Nemotron-Parse-1.1: Lightweight OCR & Doc Parser

Updated 26 November 2025

Nemotron-Parse-1.1 is a lightweight Vision-Language Transformer integrating OCR, markdown, and layout analysis for complex document parsing.
It employs an 885M parameter encoder–decoder architecture with efficient vision token compression to process dense documents at high throughput.
The model achieves competitive benchmark results in reading order, OCR accuracy, table extraction, and multilingual document understanding.

Nemotron-Parse-1.1 is a lightweight, end-to-end Vision-Language Transformer for document parsing and Optical Character Recognition (OCR), designed to process complex documents with dense content such as tables, diagrams, and rich formatting. The model advances the capabilities of its predecessor, Nemoretriever-Parse-1.0, by integrating tasks including plain OCR, markdown and LaTeX formatting, structured table extraction, bounding box detection, and multilingual dense text recognition. Built with an 885 million parameter encoder–decoder architecture, Nemotron-Parse-1.1 achieves competitive accuracy across public document understanding benchmarks while maintaining a tractable model size suitable for high-throughput production deployment. It is publicly released, including model weights, an optimized container, and a substantial subset of training data as part of the Nemotron-VLM-v2 dataset (Chumachenko et al., 25 Nov 2025).

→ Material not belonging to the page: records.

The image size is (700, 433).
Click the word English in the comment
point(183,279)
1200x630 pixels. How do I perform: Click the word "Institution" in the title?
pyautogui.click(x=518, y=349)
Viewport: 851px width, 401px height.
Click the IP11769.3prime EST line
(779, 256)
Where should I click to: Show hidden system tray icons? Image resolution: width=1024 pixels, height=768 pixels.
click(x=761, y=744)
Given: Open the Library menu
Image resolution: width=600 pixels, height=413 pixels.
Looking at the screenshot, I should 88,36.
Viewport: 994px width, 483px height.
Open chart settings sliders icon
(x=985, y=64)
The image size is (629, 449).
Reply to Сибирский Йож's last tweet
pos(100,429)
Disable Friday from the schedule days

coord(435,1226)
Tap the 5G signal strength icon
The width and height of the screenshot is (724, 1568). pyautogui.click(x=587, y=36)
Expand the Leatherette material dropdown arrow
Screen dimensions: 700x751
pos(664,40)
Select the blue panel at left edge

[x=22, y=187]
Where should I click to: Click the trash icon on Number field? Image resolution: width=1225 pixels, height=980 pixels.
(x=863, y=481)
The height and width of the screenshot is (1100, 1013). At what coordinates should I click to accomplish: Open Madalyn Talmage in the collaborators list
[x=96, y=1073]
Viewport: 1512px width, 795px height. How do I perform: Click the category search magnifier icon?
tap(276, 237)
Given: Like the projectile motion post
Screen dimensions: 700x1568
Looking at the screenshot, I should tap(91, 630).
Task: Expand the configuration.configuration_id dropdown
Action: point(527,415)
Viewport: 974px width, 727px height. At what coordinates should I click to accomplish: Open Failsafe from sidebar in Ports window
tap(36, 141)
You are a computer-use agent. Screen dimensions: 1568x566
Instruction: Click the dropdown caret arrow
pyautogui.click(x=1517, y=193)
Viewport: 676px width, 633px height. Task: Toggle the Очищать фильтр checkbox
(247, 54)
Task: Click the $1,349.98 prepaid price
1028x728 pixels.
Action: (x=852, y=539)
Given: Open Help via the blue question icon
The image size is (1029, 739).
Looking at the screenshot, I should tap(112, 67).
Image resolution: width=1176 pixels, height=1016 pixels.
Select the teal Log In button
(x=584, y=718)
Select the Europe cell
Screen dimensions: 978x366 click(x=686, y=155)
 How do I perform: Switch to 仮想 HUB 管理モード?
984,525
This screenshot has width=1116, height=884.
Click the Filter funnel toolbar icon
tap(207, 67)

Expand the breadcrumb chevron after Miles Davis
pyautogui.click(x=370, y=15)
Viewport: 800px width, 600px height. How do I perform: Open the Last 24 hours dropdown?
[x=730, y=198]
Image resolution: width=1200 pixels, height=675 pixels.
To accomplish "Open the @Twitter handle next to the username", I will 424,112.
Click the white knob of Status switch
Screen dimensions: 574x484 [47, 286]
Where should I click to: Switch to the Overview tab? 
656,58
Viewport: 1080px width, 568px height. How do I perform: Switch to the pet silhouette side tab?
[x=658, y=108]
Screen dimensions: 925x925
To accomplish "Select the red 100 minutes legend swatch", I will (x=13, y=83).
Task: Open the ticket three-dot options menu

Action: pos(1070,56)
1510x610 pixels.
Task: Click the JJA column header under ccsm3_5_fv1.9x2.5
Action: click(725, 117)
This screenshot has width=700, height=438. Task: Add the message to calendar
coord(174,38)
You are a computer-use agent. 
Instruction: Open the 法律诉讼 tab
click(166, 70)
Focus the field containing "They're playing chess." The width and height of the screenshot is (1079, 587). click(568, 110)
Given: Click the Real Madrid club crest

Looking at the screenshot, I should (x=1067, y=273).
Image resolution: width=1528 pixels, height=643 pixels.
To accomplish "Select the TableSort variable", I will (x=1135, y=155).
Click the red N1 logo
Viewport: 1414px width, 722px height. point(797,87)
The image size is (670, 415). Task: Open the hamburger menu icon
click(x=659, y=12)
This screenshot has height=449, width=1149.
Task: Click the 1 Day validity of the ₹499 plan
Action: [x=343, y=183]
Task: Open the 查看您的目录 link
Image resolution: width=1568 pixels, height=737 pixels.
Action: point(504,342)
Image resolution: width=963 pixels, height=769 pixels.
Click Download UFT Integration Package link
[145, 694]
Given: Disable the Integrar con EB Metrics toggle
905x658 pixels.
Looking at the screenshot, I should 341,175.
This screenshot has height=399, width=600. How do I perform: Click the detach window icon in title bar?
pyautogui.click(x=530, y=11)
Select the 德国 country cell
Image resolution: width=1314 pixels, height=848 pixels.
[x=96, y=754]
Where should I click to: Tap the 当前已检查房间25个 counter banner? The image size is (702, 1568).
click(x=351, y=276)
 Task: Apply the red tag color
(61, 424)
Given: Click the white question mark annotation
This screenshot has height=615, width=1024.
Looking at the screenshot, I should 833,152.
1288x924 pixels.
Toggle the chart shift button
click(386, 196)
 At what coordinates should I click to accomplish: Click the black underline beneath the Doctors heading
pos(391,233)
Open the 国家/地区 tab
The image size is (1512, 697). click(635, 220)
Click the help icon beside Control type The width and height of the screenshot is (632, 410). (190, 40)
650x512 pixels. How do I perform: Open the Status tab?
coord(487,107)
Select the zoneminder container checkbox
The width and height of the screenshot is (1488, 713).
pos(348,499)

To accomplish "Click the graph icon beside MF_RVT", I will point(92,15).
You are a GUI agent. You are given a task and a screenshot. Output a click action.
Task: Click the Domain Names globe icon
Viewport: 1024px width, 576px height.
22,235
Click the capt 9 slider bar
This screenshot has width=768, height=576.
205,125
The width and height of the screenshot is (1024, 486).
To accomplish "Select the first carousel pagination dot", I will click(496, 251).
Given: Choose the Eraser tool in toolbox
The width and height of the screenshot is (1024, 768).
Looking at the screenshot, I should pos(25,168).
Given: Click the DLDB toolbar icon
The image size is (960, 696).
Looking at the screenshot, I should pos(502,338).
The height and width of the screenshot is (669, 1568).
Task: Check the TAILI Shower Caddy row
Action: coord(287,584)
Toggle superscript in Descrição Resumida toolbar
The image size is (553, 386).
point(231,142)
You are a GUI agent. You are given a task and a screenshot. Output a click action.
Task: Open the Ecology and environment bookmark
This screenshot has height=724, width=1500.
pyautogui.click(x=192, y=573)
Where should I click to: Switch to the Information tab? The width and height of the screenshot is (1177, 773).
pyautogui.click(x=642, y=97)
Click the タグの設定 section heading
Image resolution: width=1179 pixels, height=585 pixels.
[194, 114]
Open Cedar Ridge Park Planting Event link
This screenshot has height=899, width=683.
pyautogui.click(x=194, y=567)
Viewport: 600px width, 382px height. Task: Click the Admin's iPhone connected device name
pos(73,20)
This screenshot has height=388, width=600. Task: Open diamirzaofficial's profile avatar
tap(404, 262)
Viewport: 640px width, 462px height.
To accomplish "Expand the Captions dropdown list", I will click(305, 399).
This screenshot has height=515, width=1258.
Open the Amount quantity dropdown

1. Model Structure and Architecture

Nemotron-Parse-1.1 employs an encoder–decoder transformer architecture with a total of 885M parameters, partitioned as follows: 657M in the 40-layer ViT-H/16-based vision encoder, ~256M in a customized 10-layer mBART-derived language decoder, and <1M in the convolutional “neck” and multi-token heads. The vision encoder, initialized from RADIO v2.5, processes color images $I \in \mathbb{R}^{3 \times H \times W}$ , splitting them into $16 \times 16$ non-overlapping patches and encoding via a standard transformer pipeline with a hidden dimension $d=1024$ . A lightweight neck composed of 1×4 horizontal convolutional kernels reduces the spatial dimension horizontally by 4× and compresses the sequence length (e.g., from ≈8,384 to 3,200 tokens for $1648 \times 2048$ images), yielding the encoder output $Z_{\text{enc}} = \mathcal{N}(E(I)) \in \mathbb{R}^{(N \times d)}$ , with $N = 3,200 + 1$ including a summary token.

The language decoder employs weight tying in self-attention and feed-forward blocks and omits explicit 1D positional embeddings (“NoPE”), relying solely on the causal attention mask for ordering. Each layer contains standard self-attention, cross-attention, and feed-forward networks, with attention formulated as:

$\mathrm{SA}(Q,K,V) = \mathrm{softmax}\left(\frac{Q K^T}{\sqrt{d_k}}\right) V$

$\mathrm{CA}(Q,K,V_{\text{enc}}) = \mathrm{softmax}\left(\frac{Q W_q (K_{\text{enc}} W_k)^T}{\sqrt{d_k}}\right)(V_{\text{enc}} W_v)$

Multi-token inference heads accelerate training by enabling parallel prediction of up to $m$ tokens per step via additional linear projections.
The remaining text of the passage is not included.